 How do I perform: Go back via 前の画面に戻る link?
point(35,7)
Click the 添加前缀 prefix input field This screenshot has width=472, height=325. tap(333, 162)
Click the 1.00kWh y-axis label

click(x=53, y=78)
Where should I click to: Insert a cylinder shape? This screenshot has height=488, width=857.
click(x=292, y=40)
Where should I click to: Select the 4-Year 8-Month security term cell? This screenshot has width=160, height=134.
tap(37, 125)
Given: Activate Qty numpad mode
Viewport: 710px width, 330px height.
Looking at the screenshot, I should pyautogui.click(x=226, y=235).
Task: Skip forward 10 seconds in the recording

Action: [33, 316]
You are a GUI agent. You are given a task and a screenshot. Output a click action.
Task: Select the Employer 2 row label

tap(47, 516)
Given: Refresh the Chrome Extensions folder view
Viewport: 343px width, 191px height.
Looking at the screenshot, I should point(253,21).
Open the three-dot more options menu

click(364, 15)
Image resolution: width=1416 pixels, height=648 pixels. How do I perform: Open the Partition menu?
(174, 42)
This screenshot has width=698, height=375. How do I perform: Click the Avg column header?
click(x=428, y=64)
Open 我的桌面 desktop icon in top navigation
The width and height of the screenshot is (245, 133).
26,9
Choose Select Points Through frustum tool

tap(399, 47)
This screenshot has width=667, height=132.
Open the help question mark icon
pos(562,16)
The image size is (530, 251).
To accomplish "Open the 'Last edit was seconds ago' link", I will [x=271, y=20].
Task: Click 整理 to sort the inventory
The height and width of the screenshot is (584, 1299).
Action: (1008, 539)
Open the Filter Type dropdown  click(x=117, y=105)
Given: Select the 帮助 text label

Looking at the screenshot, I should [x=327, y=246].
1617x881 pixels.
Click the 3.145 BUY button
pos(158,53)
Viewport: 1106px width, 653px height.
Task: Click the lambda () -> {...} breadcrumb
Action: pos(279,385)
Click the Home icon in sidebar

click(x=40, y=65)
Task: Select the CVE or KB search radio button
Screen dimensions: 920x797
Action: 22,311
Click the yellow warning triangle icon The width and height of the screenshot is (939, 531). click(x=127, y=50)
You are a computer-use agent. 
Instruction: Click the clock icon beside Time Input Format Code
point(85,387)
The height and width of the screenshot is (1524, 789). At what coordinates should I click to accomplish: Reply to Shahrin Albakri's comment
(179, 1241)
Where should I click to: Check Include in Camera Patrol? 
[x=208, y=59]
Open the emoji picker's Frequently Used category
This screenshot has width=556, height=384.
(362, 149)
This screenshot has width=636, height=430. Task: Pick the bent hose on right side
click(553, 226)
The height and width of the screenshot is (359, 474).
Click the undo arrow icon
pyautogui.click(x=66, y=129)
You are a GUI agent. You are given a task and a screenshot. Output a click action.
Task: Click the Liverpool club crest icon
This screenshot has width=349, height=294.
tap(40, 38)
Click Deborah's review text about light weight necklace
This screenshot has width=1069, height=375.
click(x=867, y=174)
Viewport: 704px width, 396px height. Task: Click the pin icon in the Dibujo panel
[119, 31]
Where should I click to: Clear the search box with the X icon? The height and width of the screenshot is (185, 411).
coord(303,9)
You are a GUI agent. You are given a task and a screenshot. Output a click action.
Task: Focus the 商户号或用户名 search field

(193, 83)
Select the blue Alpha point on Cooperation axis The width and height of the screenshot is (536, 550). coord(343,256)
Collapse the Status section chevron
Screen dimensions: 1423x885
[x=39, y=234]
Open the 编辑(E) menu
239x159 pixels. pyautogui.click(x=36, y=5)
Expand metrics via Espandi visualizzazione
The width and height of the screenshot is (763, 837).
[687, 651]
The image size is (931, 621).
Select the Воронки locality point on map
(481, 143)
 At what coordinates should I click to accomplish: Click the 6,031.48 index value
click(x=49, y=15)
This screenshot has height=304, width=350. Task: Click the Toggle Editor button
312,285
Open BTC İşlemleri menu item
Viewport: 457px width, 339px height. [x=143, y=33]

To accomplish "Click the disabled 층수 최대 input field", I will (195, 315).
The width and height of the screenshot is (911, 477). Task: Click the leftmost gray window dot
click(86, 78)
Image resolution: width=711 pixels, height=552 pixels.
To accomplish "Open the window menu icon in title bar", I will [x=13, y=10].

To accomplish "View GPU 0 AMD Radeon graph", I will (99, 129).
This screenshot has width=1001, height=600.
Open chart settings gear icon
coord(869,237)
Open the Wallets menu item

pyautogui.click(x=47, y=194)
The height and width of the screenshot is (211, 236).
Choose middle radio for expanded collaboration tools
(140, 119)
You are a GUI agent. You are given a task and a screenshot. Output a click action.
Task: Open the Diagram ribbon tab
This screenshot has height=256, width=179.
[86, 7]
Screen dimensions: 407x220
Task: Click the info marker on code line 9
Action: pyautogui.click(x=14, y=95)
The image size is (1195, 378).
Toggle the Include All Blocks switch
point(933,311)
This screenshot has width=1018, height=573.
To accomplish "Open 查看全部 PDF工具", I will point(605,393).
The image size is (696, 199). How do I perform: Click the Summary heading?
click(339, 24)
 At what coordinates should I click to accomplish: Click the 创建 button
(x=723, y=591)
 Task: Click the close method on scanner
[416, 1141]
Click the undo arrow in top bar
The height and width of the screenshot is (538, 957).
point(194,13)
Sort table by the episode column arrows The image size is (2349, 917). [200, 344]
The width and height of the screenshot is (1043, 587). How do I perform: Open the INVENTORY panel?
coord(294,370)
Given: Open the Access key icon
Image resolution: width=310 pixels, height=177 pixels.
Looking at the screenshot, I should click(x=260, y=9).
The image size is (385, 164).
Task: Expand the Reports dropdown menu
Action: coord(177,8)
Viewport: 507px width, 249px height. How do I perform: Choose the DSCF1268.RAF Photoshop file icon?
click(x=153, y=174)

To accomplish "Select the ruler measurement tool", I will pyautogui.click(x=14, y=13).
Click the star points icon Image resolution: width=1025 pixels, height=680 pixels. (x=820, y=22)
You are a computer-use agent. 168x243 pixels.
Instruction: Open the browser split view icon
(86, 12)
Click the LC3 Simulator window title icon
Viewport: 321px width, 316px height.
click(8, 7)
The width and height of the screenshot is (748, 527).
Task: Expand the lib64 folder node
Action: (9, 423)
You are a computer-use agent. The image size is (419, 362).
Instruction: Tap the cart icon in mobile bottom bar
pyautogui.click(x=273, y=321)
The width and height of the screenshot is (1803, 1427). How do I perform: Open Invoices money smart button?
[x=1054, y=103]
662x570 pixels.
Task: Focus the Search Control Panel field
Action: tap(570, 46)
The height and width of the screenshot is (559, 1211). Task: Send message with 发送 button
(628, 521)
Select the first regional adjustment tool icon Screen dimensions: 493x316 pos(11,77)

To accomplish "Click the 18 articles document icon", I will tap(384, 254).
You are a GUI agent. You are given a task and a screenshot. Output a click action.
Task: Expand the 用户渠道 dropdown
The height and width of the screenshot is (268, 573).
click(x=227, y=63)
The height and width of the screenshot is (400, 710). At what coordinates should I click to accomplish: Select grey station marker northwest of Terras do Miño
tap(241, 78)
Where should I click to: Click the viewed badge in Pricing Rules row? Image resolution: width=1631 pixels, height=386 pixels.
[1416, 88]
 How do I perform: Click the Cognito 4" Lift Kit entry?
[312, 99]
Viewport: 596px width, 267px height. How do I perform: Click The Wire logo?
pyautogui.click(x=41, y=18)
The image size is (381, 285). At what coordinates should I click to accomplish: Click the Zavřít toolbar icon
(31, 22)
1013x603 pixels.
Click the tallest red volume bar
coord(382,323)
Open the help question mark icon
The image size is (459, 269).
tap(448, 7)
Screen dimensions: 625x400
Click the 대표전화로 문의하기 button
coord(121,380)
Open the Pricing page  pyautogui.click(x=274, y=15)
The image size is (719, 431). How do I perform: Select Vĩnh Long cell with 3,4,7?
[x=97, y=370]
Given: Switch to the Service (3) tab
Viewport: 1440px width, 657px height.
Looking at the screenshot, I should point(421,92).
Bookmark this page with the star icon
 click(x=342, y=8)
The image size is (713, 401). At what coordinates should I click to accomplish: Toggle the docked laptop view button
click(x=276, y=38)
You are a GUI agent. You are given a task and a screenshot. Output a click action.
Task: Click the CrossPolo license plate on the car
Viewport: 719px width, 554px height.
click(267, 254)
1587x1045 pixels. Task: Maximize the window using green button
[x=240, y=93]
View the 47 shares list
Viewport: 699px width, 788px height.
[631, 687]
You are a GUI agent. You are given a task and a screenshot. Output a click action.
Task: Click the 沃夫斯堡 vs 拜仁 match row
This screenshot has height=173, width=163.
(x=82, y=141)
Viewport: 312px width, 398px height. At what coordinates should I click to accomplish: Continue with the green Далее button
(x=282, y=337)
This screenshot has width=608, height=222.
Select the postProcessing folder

» **WHAT THIS TASK INVOLVES**
All lines containing "computer" in the material above should appear in your reply, copied exactly.

» **SOLVED PROBLEM**
You are a computer-use agent. 
You are a computer-use agent. 168x243 pixels.
You are a computer-use agent. The image size is (419, 362).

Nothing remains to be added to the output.